Hearing loss in elderly preventable by integrated care, finds study
Researchers at University of Manchester researchers have proposed a way to prevent hearing loss in older people by addressing socioeconomic inequalities encountered while young.
Recent research has revealed that the management of hearing loss must involve integrated care, which entails considering an individual's entire health profile and providing ongoing support for each person's adaptation and self-management.
In that way, a more substantial proportion of the population will receive high-quality health care and this indeed will maximize the opportunity for healthy aging.
The study is published in the SAGE Journals.
Hearing loss is a major health challenge that can have severe physical, social, cognitive, economic, and emotional consequences on people's quality of life. Currently, the modifiable factors linked to socioeconomic inequalities in hearing health are poorly understood.

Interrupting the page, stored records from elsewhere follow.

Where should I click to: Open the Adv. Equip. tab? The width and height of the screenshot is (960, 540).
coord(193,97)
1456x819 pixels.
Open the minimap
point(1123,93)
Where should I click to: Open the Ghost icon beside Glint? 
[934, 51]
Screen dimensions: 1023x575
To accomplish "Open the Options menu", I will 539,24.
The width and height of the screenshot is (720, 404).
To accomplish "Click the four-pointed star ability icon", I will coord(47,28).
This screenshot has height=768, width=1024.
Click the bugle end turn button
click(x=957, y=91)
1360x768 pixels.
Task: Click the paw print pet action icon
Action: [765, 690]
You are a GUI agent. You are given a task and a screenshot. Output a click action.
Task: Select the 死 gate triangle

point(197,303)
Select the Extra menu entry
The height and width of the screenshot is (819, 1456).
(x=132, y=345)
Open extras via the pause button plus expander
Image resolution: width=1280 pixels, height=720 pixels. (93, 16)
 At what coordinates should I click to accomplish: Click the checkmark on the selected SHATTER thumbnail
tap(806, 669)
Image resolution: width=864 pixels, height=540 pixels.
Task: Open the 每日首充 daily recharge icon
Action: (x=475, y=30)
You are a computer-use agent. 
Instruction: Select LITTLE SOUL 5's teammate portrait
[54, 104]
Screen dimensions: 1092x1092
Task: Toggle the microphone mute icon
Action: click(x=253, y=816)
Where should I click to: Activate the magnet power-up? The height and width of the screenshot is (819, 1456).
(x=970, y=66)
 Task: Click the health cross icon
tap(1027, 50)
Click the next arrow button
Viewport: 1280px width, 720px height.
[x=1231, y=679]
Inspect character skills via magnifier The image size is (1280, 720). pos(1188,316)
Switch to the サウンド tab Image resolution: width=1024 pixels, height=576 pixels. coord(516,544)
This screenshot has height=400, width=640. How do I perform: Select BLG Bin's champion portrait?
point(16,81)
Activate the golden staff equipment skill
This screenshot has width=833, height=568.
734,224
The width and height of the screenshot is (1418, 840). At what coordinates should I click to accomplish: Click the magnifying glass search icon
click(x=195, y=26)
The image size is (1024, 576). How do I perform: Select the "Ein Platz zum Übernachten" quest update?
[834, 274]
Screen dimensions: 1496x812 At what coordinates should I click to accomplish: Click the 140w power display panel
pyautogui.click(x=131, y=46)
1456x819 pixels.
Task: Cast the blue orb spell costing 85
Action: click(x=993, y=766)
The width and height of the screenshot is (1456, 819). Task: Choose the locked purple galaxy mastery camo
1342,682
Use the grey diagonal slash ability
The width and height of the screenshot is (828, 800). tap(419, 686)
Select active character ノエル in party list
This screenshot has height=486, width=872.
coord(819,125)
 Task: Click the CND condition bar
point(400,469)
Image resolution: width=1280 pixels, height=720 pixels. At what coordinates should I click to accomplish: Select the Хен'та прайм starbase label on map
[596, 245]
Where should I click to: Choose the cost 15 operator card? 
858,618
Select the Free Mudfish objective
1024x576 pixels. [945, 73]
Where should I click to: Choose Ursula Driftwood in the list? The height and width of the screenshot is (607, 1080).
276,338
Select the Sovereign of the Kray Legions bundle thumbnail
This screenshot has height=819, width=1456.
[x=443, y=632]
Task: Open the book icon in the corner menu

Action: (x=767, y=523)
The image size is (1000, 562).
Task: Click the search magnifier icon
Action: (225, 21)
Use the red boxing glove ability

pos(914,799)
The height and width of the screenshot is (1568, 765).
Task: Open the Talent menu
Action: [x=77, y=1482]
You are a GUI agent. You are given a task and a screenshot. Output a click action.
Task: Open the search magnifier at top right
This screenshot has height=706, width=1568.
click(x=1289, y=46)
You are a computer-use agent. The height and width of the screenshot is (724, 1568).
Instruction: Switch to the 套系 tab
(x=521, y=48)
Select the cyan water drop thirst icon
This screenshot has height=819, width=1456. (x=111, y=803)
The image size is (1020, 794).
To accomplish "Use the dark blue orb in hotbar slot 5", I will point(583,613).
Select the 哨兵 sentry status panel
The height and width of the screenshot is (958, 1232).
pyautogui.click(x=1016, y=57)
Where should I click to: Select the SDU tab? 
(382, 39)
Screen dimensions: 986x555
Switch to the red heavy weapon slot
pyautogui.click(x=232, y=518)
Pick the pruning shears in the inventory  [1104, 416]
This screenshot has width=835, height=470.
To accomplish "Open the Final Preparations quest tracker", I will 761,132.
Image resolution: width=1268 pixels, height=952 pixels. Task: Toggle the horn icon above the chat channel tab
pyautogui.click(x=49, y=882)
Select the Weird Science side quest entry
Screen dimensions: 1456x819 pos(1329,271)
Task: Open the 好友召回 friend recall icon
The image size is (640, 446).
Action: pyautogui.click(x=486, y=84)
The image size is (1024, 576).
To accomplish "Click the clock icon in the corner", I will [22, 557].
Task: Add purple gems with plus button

Therefore, the team from the Centre for Primary Care and Health Services Research, Institute for Health Policy and Organisation (IHPO), School of Health Sciences, Faculty of Biology, Medicine and Health, The University of Manchester, Manchester, United Kingdom led by Dialechti Tsimpida and colleagues carried out an online database search to identify literature that relates hearing loss to health inequalities as a determinant or health outcome.
The authors selected a total of 53 studies to thematically summarize the existing literature, using a critical interpretive synthesis method, where the subjectivity of the researcher is intimately involved in providing new insights with explanatory power.
The evidence provided by the literature was summarized under four key themes:
(a) There might be a vicious cycle between hearing loss and socioeconomic inequalities and lifestyle factors,
(b) socioeconomic position may interact with less healthy lifestyles, which are harmful to hearing ability,
(c) increasing health literacy could improve the diagnosis and prognosis of hearing loss and prevent the adverse consequences of hearing loss on people's health, and
(d) people with hearing loss might be vulnerable to receiving low-quality and less safe health care.
This study used elements from theoretical models of health inequalities to formulate a highly interpretive conceptual model for examining hearing health inequalities. This model depicted the specific mechanisms of hearing health and their evolution over time.
There are many modifiable determinants of hearing loss, in several stages across an individual's life span; tackling socioeconomic inequalities throughout the life-course could improve the population's health, maximizing the opportunity for healthy aging.
Hence, it was concluded that "the increase in the aging population and the burden of hearing loss and the concentration of ill-health among older adults have highlighted the urgent need to investigate factors that contribute to socioeconomic inequalities in hearing health."
Although previous studies have found correlations between (a) socioeconomic inequalities and hearing loss, (b) hearing loss and comorbidity, and (c) hearing impairment and related socioeconomic disparities, this review is the first to examine the mechanisms and explain the relationship between socioeconomic inequalities and hearing health in a life-course perspective, synthesizing the existing evidence, they further inferred.